From the line with "Viewport: 644px width, 362px height." to the line with "Given: Click horizontal scrollbar left arrow", retype every line exactly, including those two, and leave out the rest of the data below.

Collected data
• • •

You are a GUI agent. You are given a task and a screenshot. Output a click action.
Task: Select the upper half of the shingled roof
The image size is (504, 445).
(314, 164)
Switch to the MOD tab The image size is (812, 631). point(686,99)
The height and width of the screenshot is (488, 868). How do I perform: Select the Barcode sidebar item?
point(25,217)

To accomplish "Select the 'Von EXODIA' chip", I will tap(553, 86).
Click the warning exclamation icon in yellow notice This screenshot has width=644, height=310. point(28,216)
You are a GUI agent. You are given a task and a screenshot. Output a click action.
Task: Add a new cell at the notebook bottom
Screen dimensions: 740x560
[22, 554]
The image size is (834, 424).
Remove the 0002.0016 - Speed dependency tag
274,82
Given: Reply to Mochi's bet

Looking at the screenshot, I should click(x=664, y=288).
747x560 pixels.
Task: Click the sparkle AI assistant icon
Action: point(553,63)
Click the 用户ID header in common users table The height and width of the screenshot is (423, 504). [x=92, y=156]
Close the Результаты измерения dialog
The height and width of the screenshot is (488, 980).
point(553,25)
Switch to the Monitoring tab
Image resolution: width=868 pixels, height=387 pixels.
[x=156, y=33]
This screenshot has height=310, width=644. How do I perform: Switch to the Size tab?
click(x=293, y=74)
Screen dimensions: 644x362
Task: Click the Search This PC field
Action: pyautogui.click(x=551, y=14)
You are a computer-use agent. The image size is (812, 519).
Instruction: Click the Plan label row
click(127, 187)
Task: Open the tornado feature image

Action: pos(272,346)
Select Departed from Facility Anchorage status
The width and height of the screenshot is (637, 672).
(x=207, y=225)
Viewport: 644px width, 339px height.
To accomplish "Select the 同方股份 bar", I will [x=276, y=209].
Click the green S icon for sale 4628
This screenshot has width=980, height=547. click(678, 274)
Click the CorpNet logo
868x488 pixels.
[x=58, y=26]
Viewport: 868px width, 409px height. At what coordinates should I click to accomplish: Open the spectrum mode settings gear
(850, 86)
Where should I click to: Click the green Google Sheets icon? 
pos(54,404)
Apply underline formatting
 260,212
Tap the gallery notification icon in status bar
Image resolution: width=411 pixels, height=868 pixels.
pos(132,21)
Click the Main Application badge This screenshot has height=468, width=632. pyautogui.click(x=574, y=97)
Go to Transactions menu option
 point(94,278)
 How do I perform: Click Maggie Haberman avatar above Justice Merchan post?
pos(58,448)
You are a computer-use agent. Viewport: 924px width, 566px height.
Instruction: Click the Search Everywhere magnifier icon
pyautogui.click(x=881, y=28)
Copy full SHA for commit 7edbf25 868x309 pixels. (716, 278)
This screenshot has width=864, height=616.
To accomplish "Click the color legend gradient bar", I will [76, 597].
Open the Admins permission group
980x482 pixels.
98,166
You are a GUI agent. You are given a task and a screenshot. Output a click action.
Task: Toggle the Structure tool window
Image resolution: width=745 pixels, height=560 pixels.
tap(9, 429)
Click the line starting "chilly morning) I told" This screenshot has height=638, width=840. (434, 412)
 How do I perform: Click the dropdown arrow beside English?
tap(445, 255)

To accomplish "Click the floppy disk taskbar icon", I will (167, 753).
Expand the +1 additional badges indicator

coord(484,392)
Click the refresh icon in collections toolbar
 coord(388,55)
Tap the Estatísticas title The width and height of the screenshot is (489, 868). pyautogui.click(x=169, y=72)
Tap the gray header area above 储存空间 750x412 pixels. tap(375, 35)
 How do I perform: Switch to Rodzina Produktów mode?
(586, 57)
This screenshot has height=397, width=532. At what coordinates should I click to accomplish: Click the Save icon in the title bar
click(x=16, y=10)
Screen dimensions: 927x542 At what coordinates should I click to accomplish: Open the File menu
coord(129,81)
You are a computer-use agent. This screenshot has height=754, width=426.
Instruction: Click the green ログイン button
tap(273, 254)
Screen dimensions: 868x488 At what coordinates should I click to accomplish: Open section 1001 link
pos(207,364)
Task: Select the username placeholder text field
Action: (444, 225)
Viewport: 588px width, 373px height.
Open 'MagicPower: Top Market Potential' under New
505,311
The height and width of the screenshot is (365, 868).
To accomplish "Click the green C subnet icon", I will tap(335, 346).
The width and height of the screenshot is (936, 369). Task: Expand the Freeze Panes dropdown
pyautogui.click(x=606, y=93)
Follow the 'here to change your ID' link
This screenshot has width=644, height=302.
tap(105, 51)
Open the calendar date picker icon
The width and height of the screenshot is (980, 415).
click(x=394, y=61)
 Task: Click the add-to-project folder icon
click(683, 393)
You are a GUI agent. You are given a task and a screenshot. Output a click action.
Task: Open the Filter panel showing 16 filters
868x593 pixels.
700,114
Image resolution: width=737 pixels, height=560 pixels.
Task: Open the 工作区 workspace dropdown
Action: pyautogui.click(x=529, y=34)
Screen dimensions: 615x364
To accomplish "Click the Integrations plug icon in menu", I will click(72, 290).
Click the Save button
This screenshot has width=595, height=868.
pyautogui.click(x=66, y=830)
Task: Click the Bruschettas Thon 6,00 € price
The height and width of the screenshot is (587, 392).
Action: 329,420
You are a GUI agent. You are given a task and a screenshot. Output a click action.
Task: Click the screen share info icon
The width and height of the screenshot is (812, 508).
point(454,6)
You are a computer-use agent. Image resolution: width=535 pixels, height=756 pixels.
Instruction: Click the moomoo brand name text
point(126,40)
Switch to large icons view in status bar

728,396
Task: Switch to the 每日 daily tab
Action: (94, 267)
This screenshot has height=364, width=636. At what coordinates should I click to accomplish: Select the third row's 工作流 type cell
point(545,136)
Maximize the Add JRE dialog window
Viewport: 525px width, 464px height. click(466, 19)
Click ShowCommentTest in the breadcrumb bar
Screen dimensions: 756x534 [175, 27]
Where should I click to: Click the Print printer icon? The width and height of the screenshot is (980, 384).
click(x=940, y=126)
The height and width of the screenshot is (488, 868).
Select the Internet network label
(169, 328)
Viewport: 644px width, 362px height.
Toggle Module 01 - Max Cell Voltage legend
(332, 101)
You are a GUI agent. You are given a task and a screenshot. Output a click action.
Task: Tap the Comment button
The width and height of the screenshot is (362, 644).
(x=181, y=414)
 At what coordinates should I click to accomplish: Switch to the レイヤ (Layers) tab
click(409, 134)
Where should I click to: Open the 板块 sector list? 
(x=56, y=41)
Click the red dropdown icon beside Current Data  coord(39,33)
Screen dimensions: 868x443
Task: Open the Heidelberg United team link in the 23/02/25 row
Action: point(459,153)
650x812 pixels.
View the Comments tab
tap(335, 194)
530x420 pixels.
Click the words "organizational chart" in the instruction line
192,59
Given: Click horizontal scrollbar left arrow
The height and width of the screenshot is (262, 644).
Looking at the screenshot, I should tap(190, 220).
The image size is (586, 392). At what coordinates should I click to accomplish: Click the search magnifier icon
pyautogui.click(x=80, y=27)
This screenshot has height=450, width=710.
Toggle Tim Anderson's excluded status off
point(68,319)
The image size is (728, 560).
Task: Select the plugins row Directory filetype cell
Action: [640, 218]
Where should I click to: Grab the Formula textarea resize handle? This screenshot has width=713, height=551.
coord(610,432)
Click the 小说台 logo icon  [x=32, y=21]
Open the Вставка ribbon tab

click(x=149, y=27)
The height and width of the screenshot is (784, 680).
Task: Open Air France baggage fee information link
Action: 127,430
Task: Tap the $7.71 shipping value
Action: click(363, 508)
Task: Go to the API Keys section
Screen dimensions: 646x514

• • •

§ **WRITTEN REPLY**
Viewport: 644px width, 362px height.
Toggle Module 01 - Max Cell Voltage legend
(332, 101)
You are a GUI agent. You are given a task and a screenshot. Output a click action.
Task: Tap the Comment button
The width and height of the screenshot is (362, 644).
(x=181, y=414)
 At what coordinates should I click to accomplish: Switch to the レイヤ (Layers) tab
click(409, 134)
Where should I click to: Open the 板块 sector list? 
(x=56, y=41)
Click the red dropdown icon beside Current Data  coord(39,33)
Screen dimensions: 868x443
Task: Open the Heidelberg United team link in the 23/02/25 row
Action: point(459,153)
650x812 pixels.
View the Comments tab
tap(335, 194)
530x420 pixels.
Click the words "organizational chart" in the instruction line
192,59
Given: Click horizontal scrollbar left arrow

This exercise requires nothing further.